Edit

Share via


Deploy models as serverless API deployments

Important

Items marked (preview) in this article are currently in public preview. This preview is provided without a service-level agreement, and we don't recommend it for production workloads. Certain features might not be supported or might have constrained capabilities. For more information, see Supplemental Terms of Use for Microsoft Azure Previews.

In this article, you learn how to deploy an Azure AI Foundry Model as a serverless API deployment. Certain models in the model catalog can be deployed as a serverless API deployment. This kind of deployment provides a way to consume models as an API without hosting them on your subscription, while keeping the enterprise security and compliance that organizations need. This deployment option doesn't require quota from your subscription.

Although serverless API deployment is one option for deploying Azure AI Foundry Models, we recommend that you deploy Foundry Models to Azure AI Foundry resources.

Note

We recommend that you deploy Azure AI Foundry Models to Azure AI Foundry resources so that you can consume your deployments in the resource via a single endpoint with the same authentication and schema to generate inference. The endpoint follows the Azure AI Model Inference API which all the Foundry Models support. To learn how to deploy a Foundry Model to the Azure AI Foundry resources, see Add and configure models to Azure AI Foundry Models.

Prerequisites

  • An Azure subscription with a valid payment method. Free or trial Azure subscriptions won't work. If you don't have an Azure subscription, create a paid Azure account to begin.

  • If you don't have one, create a hub-based project.

  • Ensure that the Deploy models to Azure AI Foundry resources (preview) feature is turned off in the Azure AI Foundry portal. When this feature is on, serverless API deployments aren't available from the portal.

    A screenshot of the Azure AI Foundry portal showing where to disable deployment to Azure AI Foundry resources.

  • Foundry Models from Partners and Community require access to Azure Marketplace, while Foundry Models Sold Directly by Azure don't have this requirement. Ensure you have the permissions required to subscribe to model offerings in Azure Marketplace.

  • Azure role-based access controls (Azure RBAC) are used to grant access to operations in Azure AI Foundry portal. To perform the steps in this article, your user account must be assigned the Azure AI Developer role on the resource group. For more information on permissions, see Role-based access control in Azure AI Foundry portal.
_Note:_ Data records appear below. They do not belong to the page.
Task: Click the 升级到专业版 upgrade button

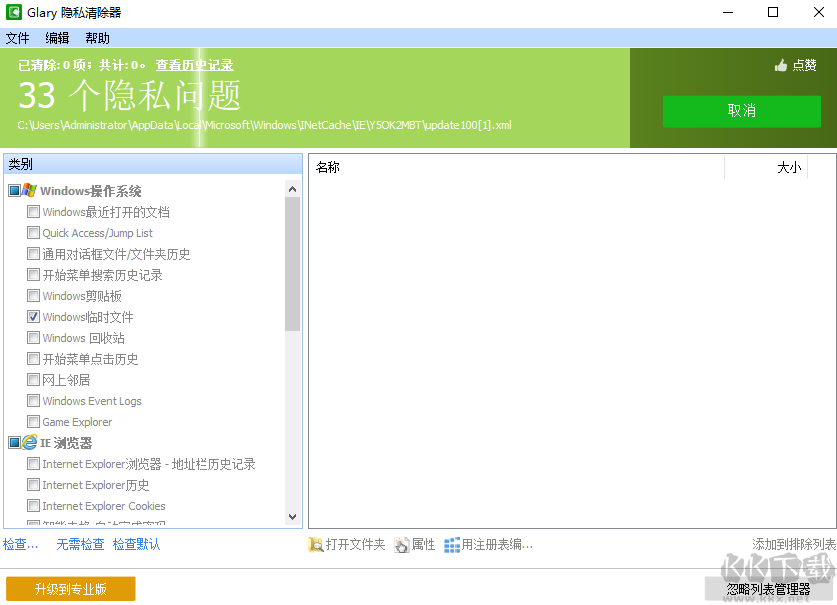Action: 70,589
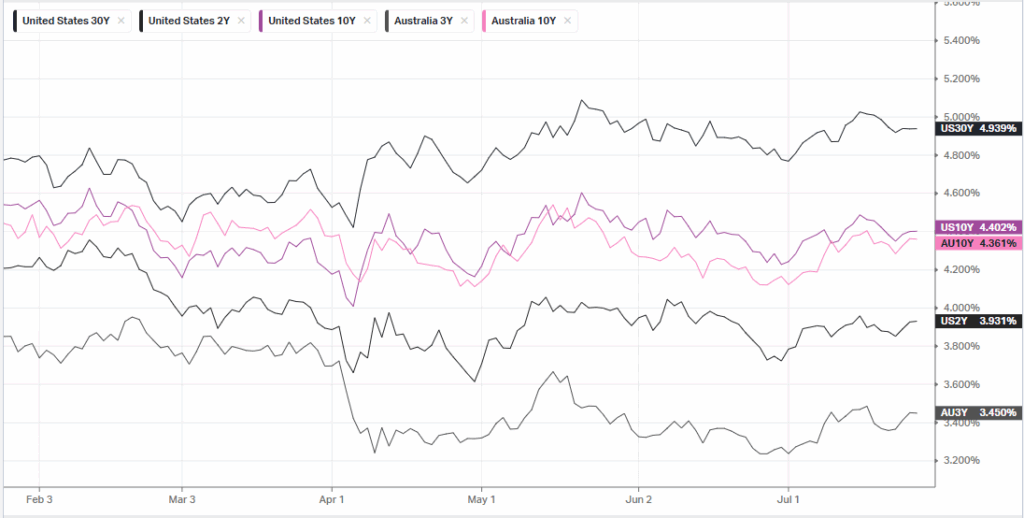Click the pink Australia 10Y color bar

pos(484,21)
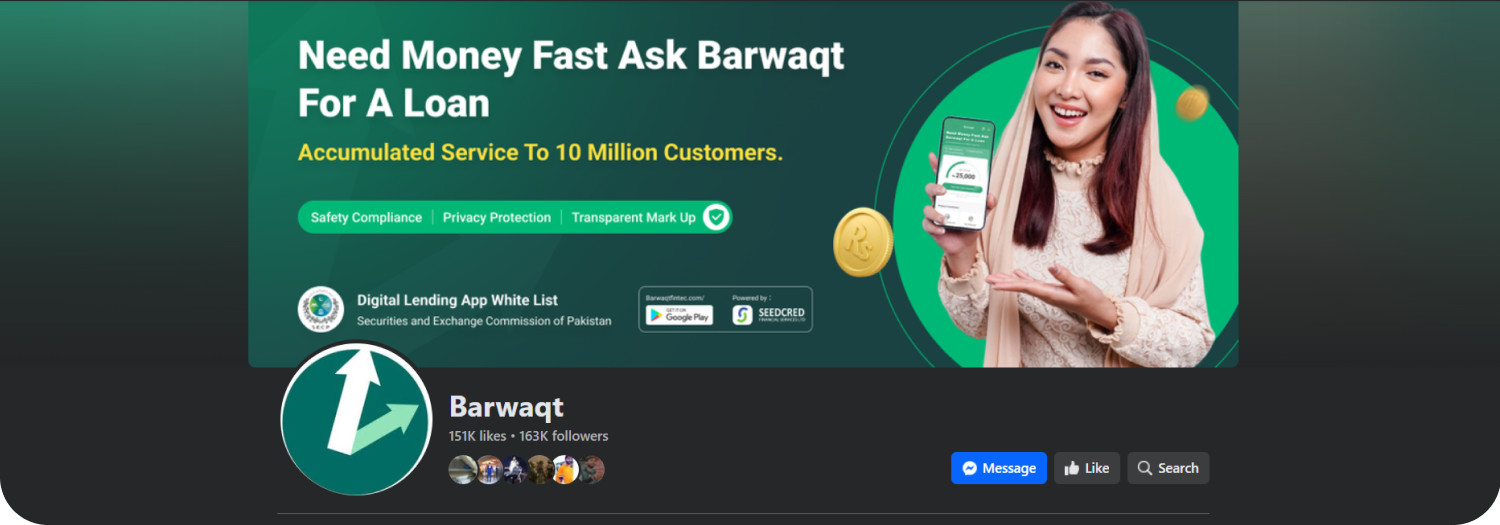Screen dimensions: 1500x525
Task: Click the green shield checkmark icon
Action: 715,217
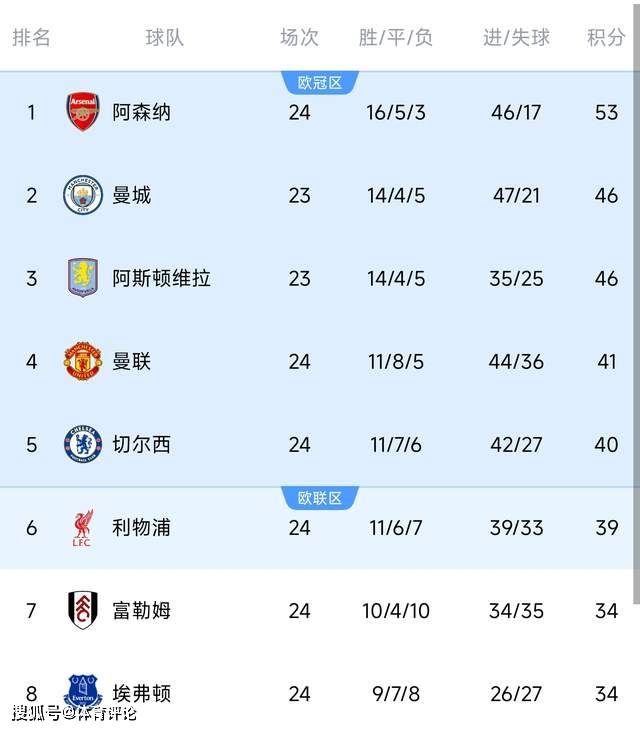640x730 pixels.
Task: Open the 利物浦 team name link
Action: 141,527

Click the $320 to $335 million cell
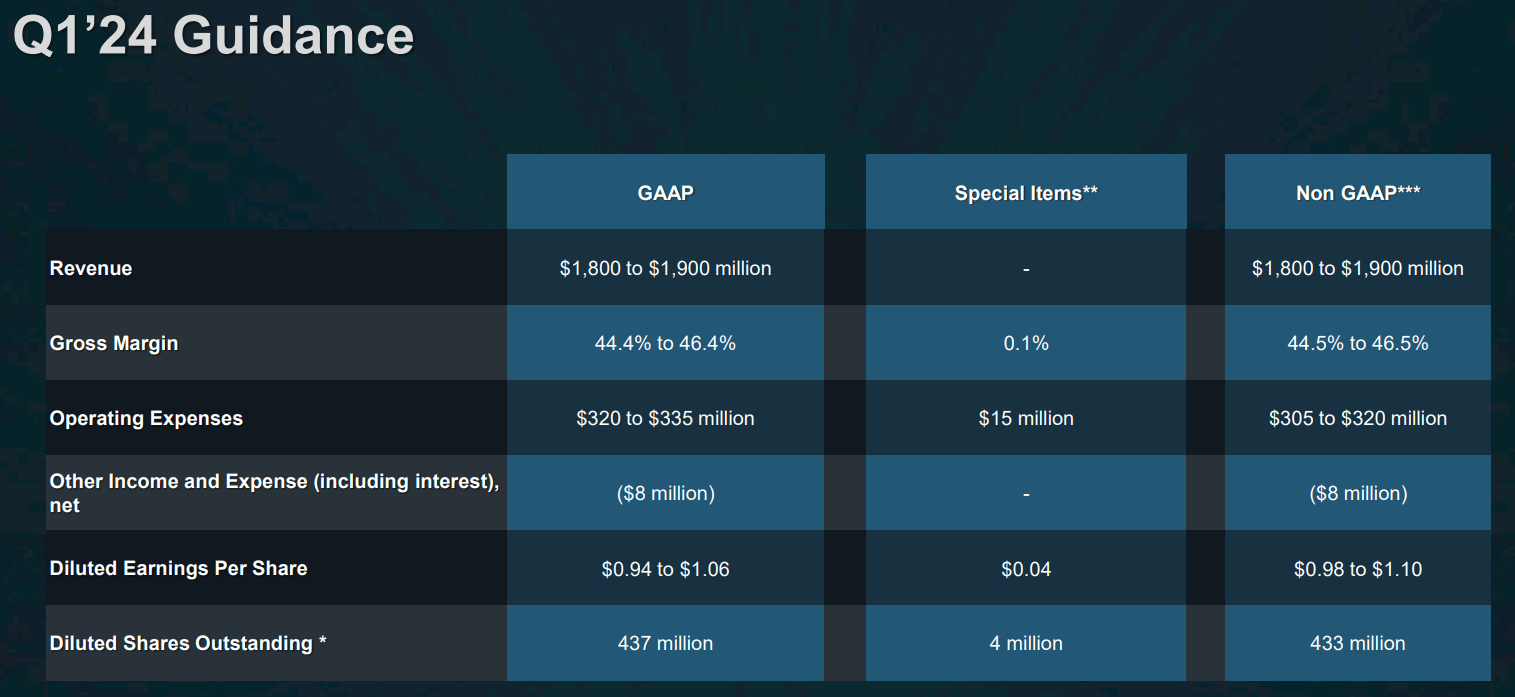(665, 418)
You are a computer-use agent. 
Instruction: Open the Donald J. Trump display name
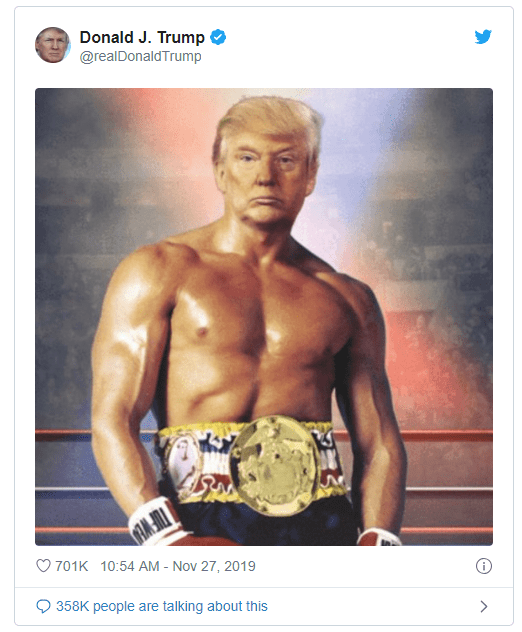coord(142,37)
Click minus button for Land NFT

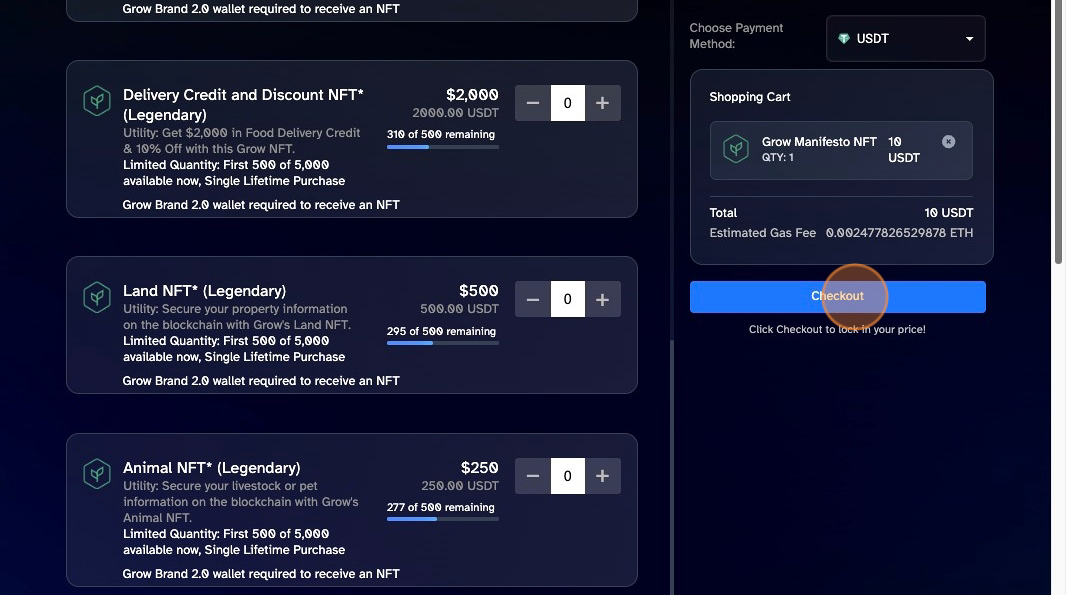[532, 299]
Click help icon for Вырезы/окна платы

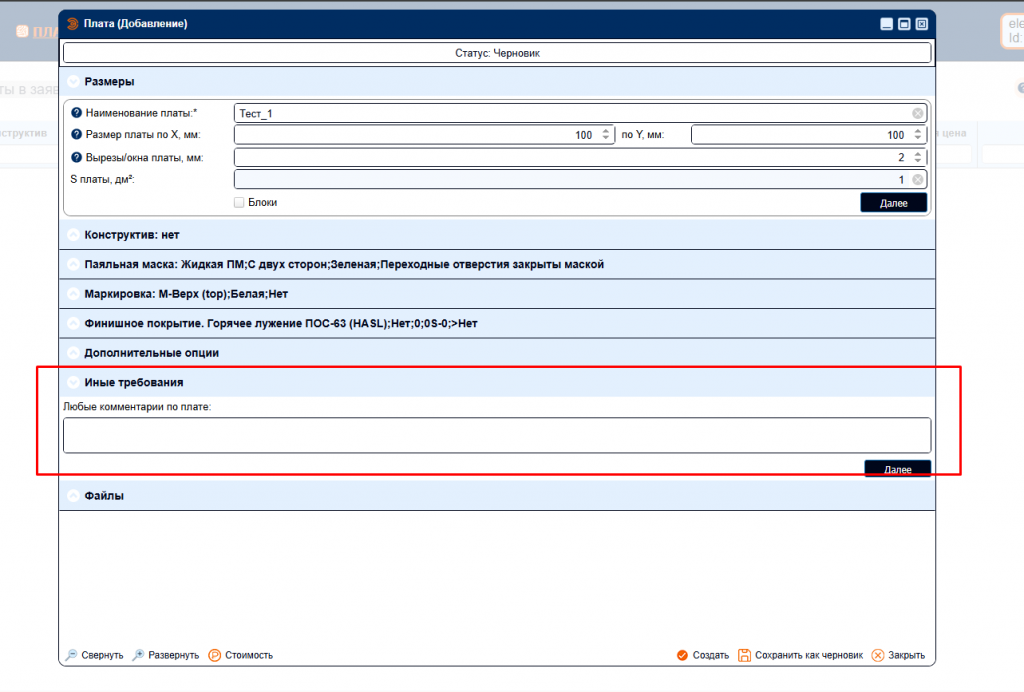77,158
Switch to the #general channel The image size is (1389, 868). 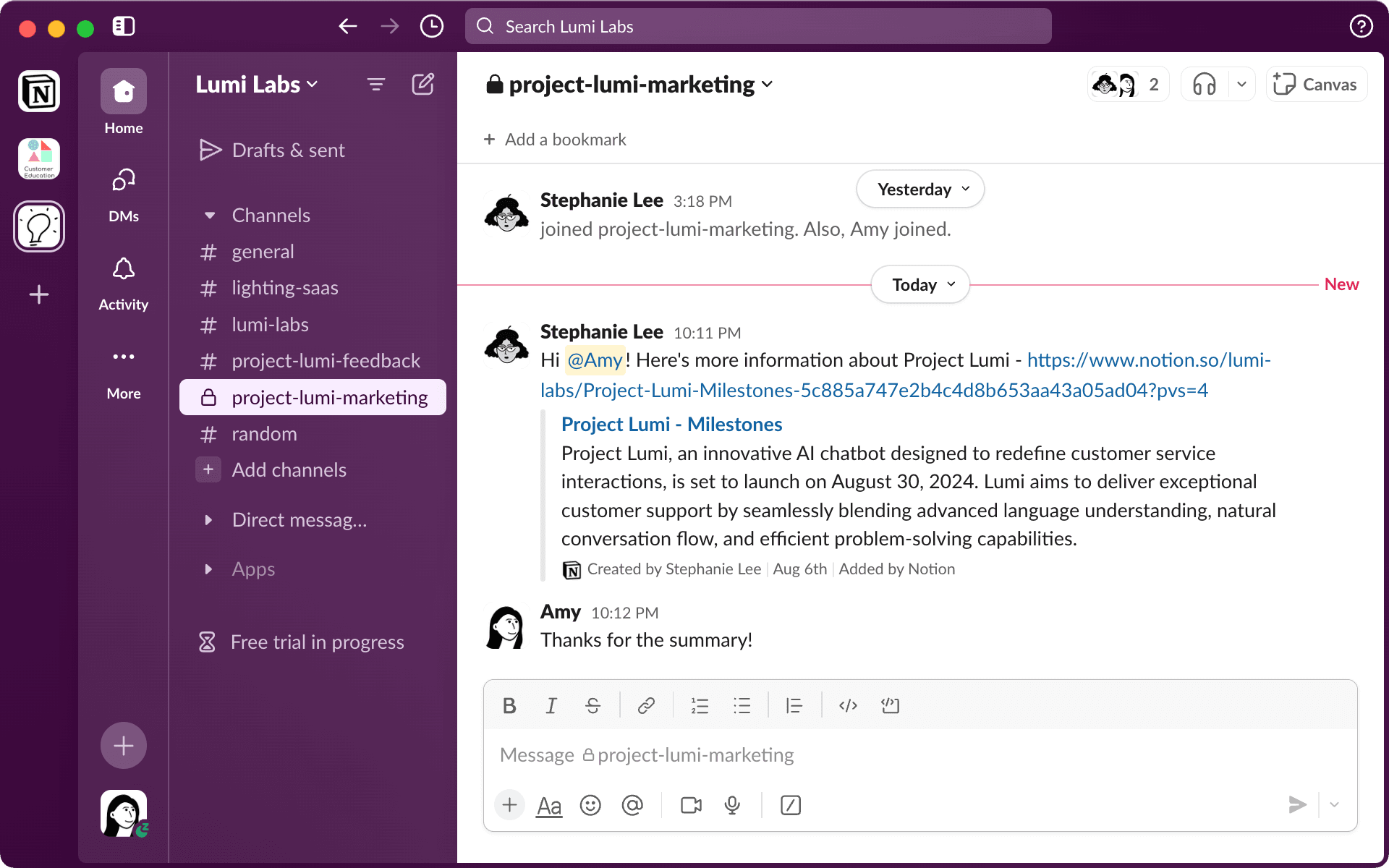click(x=263, y=251)
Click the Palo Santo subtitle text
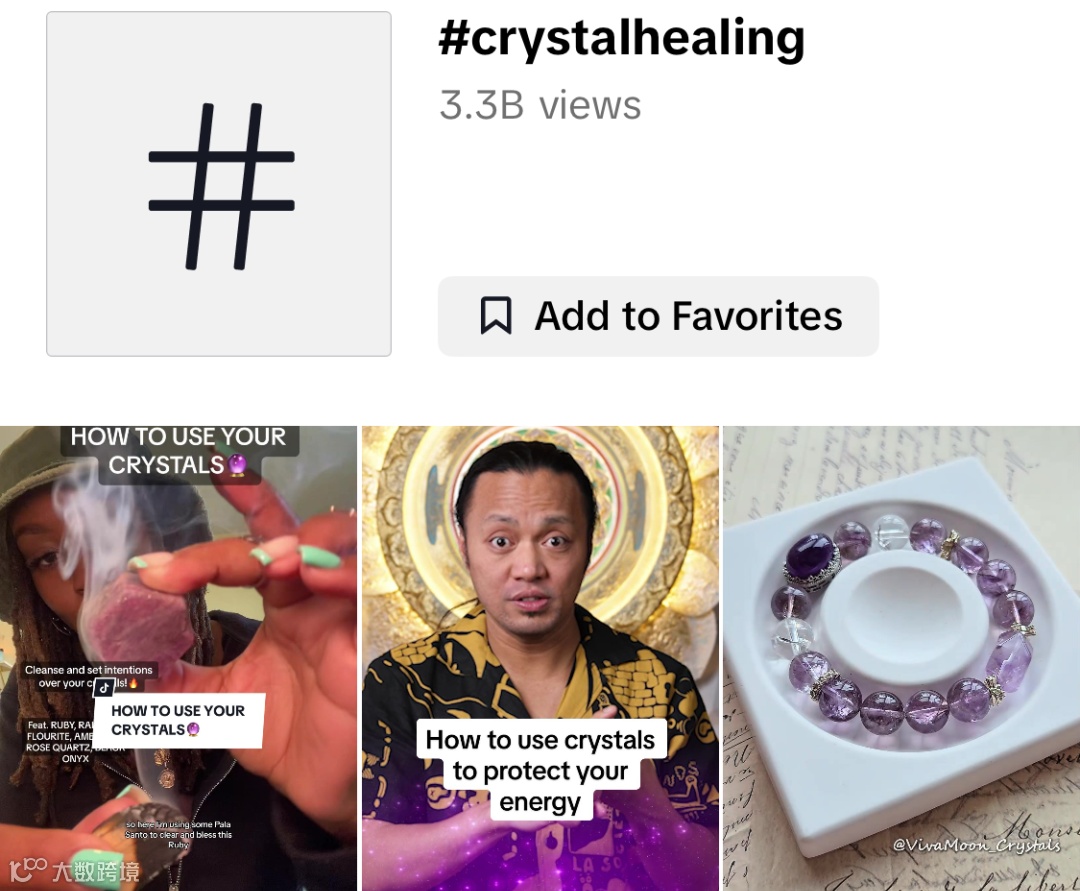Image resolution: width=1080 pixels, height=891 pixels. 178,835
Find your model in the model catalog

  1. Sign in to Azure AI Foundry.
  2. If you’re not already in your project, select it.
  3. Select Model catalog from the left pane.
  1. Select the model card of the model you want to deploy. In this article, you select a DeepSeek-R1 model.

  2. Select Use this model to open the Serverless API deployment window where you can view the Pricing and terms tab.

  3. In the deployment wizard, name the deployment. The Content filter (preview) option is enabled by default. Leave the default setting for the service to detect harmful content such as hate, self-harm, sexual, and violent content. For more information about content filtering, see Content filtering in Azure AI Foundry portal.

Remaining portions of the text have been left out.